(REQUIRED ACTION) Return all lines of the records that contain the word "marker".

(RECORDS FOR THIS EXERCISE)
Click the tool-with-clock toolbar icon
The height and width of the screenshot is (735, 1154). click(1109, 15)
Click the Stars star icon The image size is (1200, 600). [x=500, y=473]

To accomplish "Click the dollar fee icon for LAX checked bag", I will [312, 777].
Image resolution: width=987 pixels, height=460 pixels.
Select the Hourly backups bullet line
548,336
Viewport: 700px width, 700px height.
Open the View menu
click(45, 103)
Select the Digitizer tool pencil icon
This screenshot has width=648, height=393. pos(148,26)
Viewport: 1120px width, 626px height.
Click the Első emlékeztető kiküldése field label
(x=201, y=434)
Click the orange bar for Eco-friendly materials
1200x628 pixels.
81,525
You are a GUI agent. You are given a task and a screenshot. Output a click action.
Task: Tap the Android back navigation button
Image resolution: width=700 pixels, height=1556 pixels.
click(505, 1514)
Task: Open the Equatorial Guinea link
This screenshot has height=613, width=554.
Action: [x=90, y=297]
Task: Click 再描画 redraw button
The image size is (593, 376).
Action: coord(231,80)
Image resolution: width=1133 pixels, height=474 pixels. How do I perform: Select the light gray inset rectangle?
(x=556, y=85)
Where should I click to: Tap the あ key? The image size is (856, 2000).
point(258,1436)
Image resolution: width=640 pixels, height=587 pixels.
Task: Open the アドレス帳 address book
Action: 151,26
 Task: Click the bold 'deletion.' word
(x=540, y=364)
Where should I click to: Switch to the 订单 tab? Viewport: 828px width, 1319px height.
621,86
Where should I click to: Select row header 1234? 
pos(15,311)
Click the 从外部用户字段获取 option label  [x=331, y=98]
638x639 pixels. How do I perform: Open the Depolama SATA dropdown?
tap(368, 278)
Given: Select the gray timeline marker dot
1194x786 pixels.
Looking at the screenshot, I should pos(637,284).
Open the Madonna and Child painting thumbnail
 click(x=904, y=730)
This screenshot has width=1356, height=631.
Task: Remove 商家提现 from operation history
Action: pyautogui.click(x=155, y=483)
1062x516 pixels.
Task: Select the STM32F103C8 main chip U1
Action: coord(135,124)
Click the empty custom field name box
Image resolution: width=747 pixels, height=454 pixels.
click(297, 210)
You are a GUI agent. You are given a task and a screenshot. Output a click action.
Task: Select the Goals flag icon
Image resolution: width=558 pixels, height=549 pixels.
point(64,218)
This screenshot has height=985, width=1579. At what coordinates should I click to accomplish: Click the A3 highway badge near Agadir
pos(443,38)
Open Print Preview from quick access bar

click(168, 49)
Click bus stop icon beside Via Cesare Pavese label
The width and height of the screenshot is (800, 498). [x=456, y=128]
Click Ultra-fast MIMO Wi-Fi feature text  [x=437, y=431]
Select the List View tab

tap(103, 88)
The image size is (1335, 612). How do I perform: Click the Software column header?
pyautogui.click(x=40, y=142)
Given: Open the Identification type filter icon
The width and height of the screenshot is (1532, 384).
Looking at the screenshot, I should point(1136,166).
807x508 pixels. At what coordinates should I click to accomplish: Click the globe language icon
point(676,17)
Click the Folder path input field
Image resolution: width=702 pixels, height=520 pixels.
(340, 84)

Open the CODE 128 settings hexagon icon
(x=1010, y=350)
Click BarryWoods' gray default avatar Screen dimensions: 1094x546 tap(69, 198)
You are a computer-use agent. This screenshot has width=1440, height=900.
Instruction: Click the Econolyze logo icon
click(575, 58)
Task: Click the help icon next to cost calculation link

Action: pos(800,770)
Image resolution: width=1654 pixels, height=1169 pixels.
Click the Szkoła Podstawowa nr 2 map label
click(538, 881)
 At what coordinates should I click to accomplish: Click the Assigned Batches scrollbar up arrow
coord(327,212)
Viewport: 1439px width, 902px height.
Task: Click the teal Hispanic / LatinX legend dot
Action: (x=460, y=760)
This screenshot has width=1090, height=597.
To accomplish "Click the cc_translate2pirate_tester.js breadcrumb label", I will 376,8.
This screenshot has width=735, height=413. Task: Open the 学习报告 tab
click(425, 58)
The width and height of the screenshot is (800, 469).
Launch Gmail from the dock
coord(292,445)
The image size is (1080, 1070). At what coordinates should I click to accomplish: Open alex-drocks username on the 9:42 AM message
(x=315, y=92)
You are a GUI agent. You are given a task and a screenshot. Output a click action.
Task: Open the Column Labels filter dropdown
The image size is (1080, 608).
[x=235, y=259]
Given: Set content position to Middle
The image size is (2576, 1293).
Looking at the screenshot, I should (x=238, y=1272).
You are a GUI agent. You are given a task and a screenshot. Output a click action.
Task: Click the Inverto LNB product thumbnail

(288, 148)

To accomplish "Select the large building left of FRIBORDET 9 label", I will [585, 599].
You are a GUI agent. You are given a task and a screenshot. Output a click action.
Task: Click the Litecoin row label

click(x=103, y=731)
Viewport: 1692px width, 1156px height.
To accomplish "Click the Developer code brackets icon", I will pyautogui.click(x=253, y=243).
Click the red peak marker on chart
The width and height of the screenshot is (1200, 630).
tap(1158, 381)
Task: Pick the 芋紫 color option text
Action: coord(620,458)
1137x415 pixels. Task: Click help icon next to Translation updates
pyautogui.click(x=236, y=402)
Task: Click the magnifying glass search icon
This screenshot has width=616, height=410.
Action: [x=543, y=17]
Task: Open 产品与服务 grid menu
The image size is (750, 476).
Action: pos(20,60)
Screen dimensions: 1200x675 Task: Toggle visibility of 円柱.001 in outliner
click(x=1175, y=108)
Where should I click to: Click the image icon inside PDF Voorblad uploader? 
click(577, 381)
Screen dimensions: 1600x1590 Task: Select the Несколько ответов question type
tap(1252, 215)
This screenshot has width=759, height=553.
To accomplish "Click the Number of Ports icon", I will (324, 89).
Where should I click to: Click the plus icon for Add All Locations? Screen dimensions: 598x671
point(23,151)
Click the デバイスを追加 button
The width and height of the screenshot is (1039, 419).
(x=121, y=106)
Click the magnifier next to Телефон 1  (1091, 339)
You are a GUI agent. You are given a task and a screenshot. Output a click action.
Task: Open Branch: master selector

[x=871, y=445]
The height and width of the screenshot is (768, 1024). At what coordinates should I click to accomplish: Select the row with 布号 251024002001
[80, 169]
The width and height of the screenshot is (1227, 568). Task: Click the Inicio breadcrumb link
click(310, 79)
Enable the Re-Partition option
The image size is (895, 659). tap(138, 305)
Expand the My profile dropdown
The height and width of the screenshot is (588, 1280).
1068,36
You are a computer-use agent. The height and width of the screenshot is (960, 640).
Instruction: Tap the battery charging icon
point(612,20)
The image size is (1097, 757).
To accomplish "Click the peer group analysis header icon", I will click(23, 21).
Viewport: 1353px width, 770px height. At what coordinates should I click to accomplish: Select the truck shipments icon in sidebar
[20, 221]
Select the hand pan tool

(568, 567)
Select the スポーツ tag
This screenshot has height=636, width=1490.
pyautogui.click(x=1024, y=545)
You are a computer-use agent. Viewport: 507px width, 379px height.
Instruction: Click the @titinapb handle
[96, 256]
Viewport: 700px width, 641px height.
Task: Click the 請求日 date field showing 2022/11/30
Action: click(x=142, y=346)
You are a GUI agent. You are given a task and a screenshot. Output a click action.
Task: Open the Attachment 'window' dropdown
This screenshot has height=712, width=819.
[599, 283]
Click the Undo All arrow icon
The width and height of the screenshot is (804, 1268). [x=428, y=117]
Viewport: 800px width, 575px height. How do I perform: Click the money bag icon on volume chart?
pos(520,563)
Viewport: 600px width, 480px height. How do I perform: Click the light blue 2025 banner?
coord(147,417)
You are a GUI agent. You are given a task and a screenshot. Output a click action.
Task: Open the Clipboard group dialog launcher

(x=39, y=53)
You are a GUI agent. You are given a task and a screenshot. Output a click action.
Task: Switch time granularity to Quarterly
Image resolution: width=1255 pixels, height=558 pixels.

(ANSWER SECTION)
Given: Select the gray timeline marker dot
Click the red peak marker on chart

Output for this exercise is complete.